Search code examples
powershellencodingutf-8asciitxt

Simple way to convert txt file from UTF-8 to ASCII


I am trying to convert just one file from UTF-8 to ASCII. I found the following script online, and it creates the Out-File but it does not change the encoding to ASCII. Why is this not working?

Get-Content -Path "File/Path/to/file.txt" | Out-File -FilePath "File/Path/to/processed.txt" -Encoding ASCII

Solution

  • tl;dr

    -Encoding ASCII does work, though your editor's GUI may still report the resulting file as UTF-8-encoded, for the reasons explained below.


    First, a general caveat:

    • If your input file also contains non-ASCII-range characters, they will be transliterated to verbatim ?, i.e. you'll potentially lose information.
    • Conversely, if your input files are UTF-8-encoded but do not contain non-ASCII characters, they in effect already are ASCII-encoded files; see below.

    ASCII encoding is a subset of UTF-8 encoding (except that ASCII encoding never involves a BOM).

    • Therefore, any (BOM-less) file composed exclusively of bytes representing ASCII characters is by definition also a valid UTF-8 file.

    Modern editors default to BOM-less UTF-8; that is, if a file doesn't start with a BOM, they assume that it is UTF-8-encoded, and that's what their GUIs reflect - even if a given file happens to be composed of ASCII characters only.

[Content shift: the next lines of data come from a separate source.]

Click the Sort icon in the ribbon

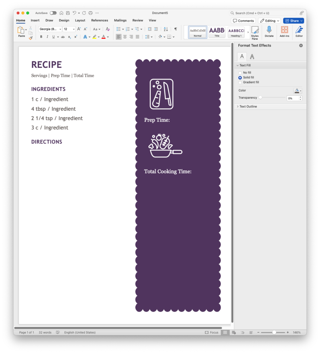click(x=166, y=29)
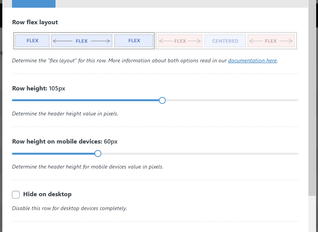Click left FLEX cell of first layout

point(32,41)
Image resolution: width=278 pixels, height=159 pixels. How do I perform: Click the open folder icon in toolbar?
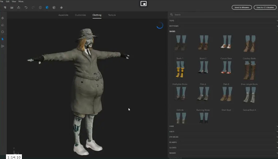12,8
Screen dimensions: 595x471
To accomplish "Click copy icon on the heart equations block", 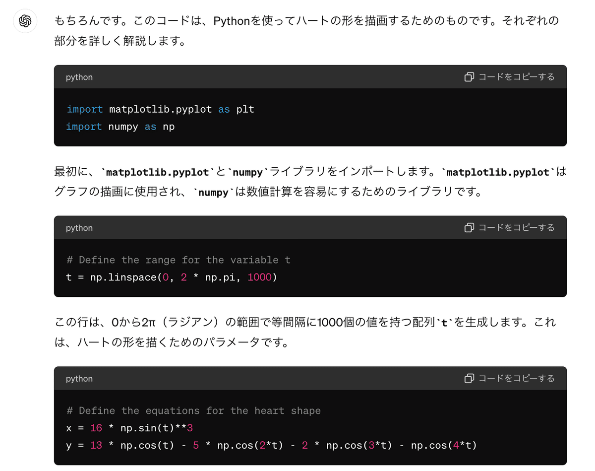I will pos(469,379).
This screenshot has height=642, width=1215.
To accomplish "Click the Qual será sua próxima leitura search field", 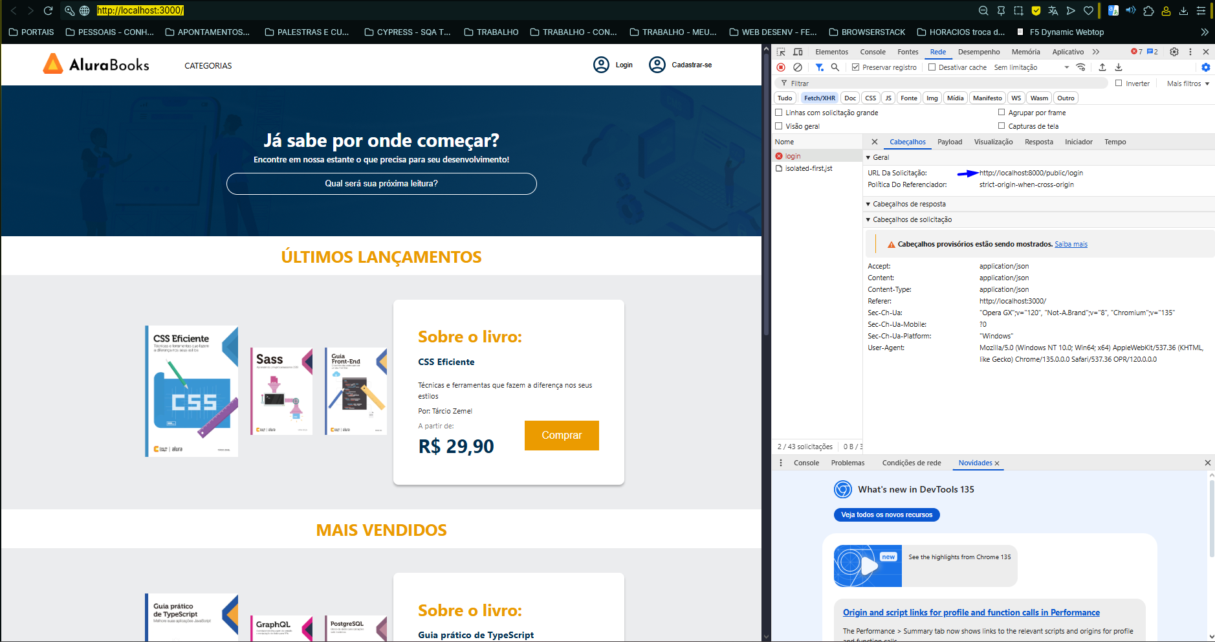I will tap(381, 184).
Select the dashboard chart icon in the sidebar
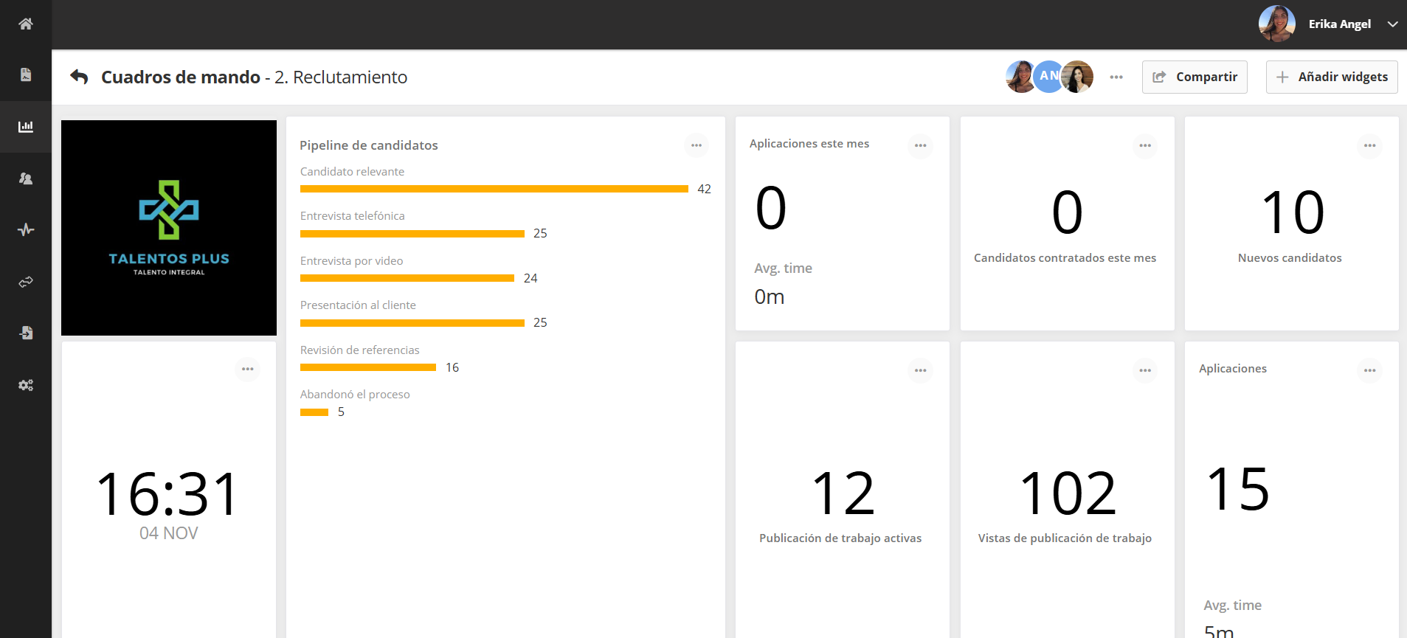Screen dimensions: 1407x638 pyautogui.click(x=26, y=127)
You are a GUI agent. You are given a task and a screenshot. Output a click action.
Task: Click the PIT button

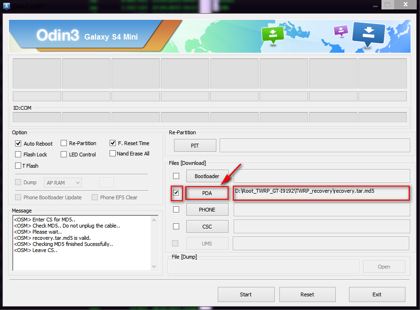195,146
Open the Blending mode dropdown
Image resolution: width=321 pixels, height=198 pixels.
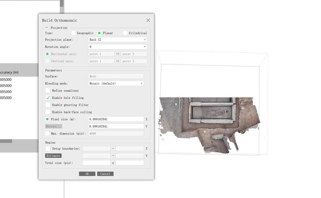116,83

    To verify that your output file is indeed only composed of ASCII characters, use the following:

    # This should return $false; '\P{IsBasicLatin}' matches any NON-ASCII character.
    (Get-Content -Raw File/Path/to/processed.txt) -cmatch '\P{IsBasicLatin}'
    

    For an explanation of this test, especially with respect to needing to use -cmatch, the case-sensitive variant of the -match operator, see this answer.


    A complete example:

    # Write a string that contains non-ASCII characters to a
    # file with -Encoding Ascii
    # The resulting fill will contain 1 line, with content 'caf?'
    # That is, the "é" character was "lossily" transliterated to (ASCII) "?"
    'café' | Out-File -Encoding Ascii temp.txt
    
    # Examining the file for non-ASCII characters now indicates that
    # there are none, i.e, $false is returned.
    (Get-Content -Raw temp.txt) -cmatch '\P{IsBasicLatin}'